Parmi les droits civils, le droit de s'unir et celui de former une famille sont fondamentaux. Le premier de ces droits est désormais reconnu par sept pays qui ont institué une reconnaissance civile des couples de même sexe. Le second est limité, même dans certains de ces pays, par l'inadaptation du droit civil aux nouvelles formes de famille, en ce qui concerne la parentalité. Ainsi, en France comme dans la plupart des pays, les homosexuels se voient refuser le droit de s'unir et de former une famille, alors que la Déclaration Universelle tient celle-ci comme l'élément fondamental de la société. Cette exclusion sociale conforte l'homophobie et s'en nourrit.

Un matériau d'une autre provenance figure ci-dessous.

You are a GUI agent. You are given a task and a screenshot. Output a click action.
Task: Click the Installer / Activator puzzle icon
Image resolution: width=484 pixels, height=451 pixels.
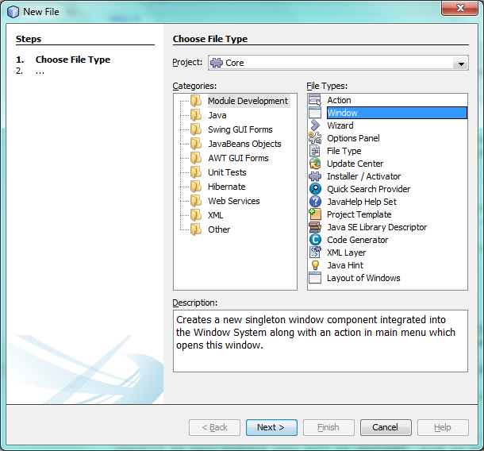(x=314, y=176)
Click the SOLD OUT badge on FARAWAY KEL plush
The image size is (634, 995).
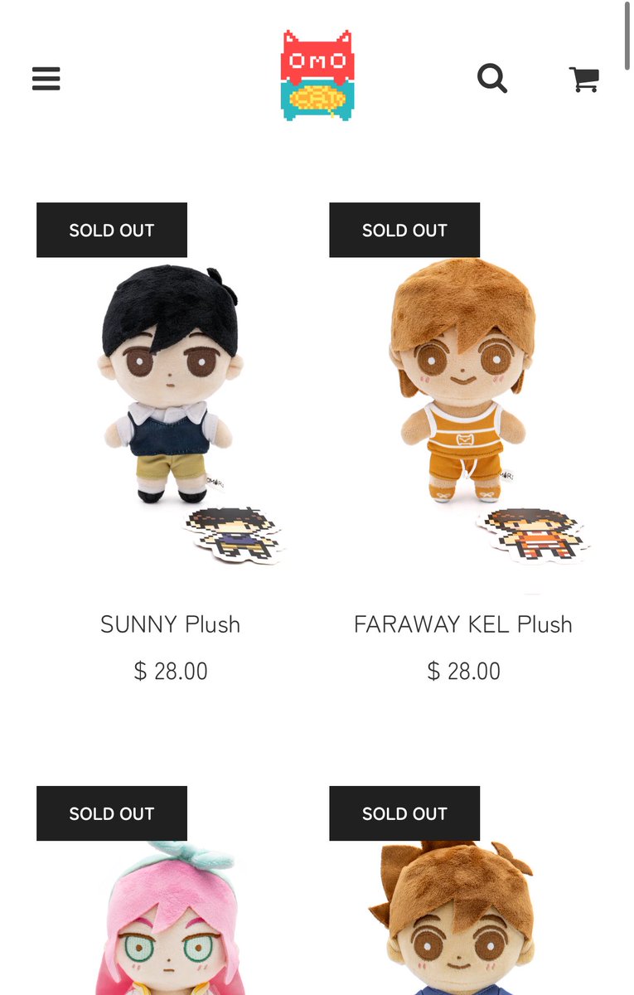pyautogui.click(x=404, y=231)
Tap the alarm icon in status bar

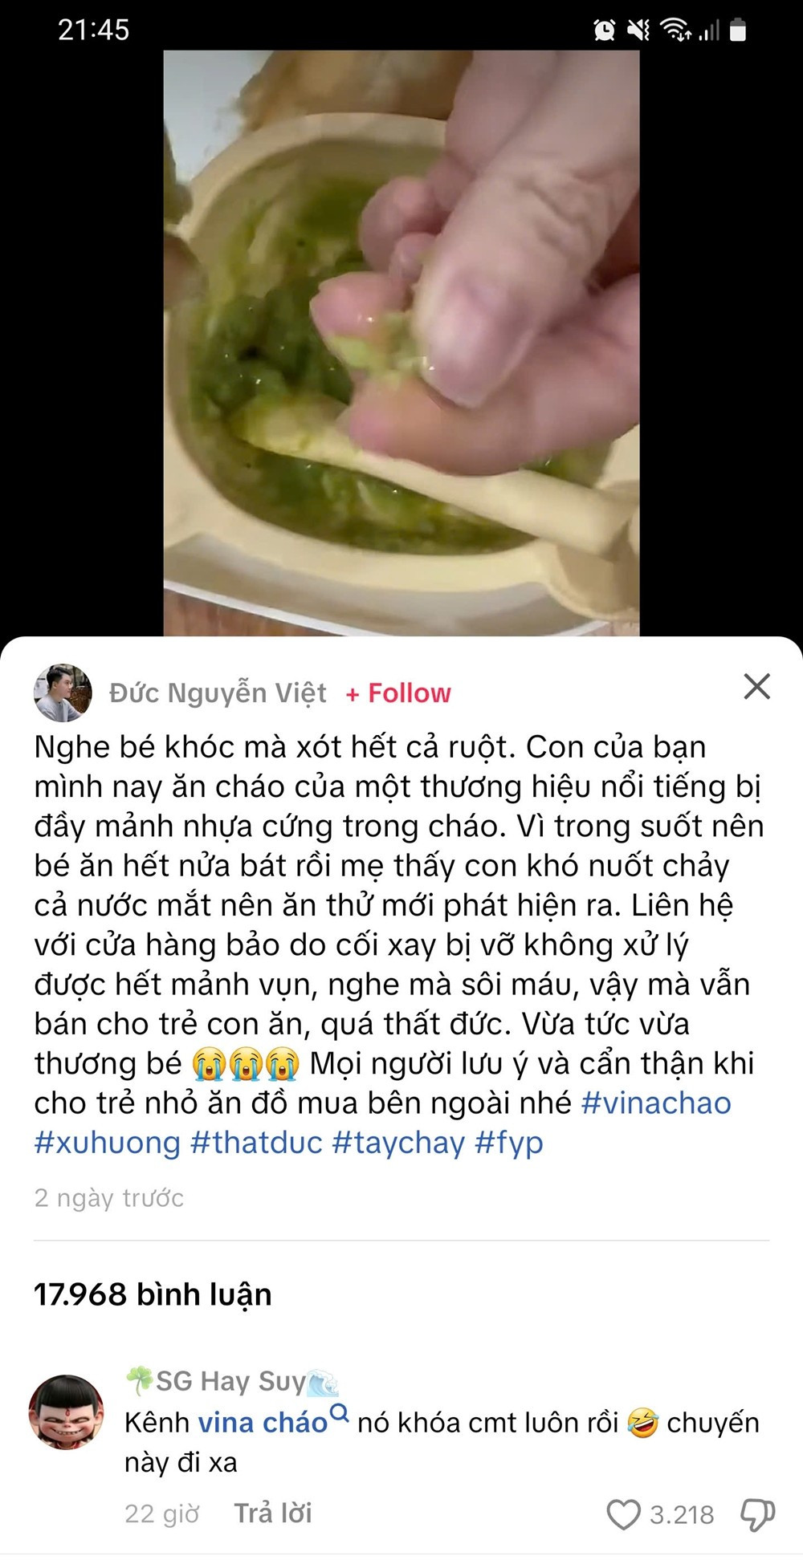604,30
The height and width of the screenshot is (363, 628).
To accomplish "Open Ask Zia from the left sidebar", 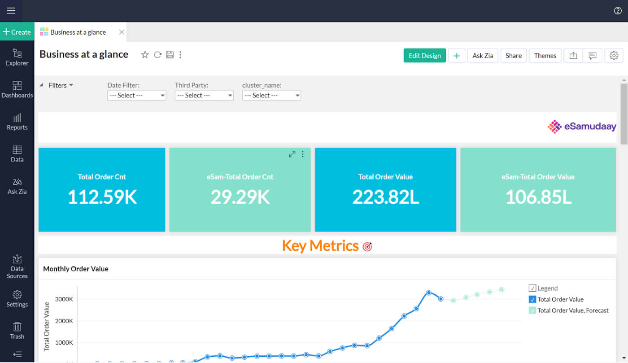I will pos(17,185).
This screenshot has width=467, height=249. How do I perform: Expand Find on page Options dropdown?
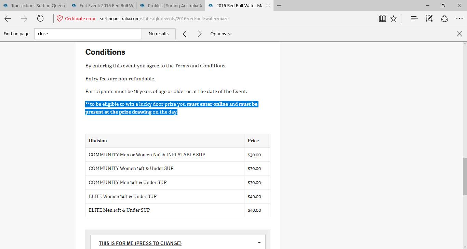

Bien que la liberté de pensée, d'opinion et de religion, ainsi que leur expression publique soient garanties, la société exige que la préférence homosexuelle soit confinée à la sphère privée et ne fasse pas l'objet d'une expression publique, qualifiant celle-ci de «prosélytisme». Ceci est une forme constante d'homophobie qui contraint un grand nombre de personnes à dissimuler leur vie affective.

La liberté d'expression est détournée par ceux qui incitent à la haine de certaines catégories de personnes. Que l'homophobie verbale publique soit tolérée est contraire à l'esprit des droits de l'Homme. Cet esprit a justifié les dispositions légales condamnant le racisme et l'incitation à la haine raciale, mais seuls quelques pays condamnent l'incitation à l'homophobie.

La liberté d'association, dont les homosexuels ne jouissent pas dans certains pays, reste limitée en France, par la difficulté à faire reconnaître les associations gaies et lesbiennes par les pouvoirs publics, alors que de nombreuses associations familiales, religieuses ou ethniques bénéficient d'une reconnaissance sociale ou institutionnelle. Malgré de notables progrès récents, les associations gaies et lesbiennes sont toujours en butte à un ostracisme.

Bien que la Déclaration Universelle ne reconnaisse pas explicitement de droits relatifs à la préférence sexuelle, son esprit et sa dynamique ont imprégné cette seconde moitié du siècle, notamment dans les jugements de la Cour européenne des droits de l'Homme.

Le travail sur les droits de l'Homme n'est jamais clos. En 1997, une pétition demandait l'adoption d'un protocole additionnel à la Convention Européenne, prescrivant la liberté de la préférence sexuelle de l'individu et de son expression, le droit à la reconnaissance civile du couple, et l'interdiction des discriminations fondées sur la préférence sexuelle. Reprise par l'EuroPride 1998, à Stockholm, cette pétition sera remise au Conseil de l'Europe. Des additions analogues devraient être apportées à nombre d'instruments du droit français et du droit international.

La Déclaration Universelle des droits de l'Homme et l'esprit qui l'anime resteront vivants dans les futures revendications des gais et des lesbiennes.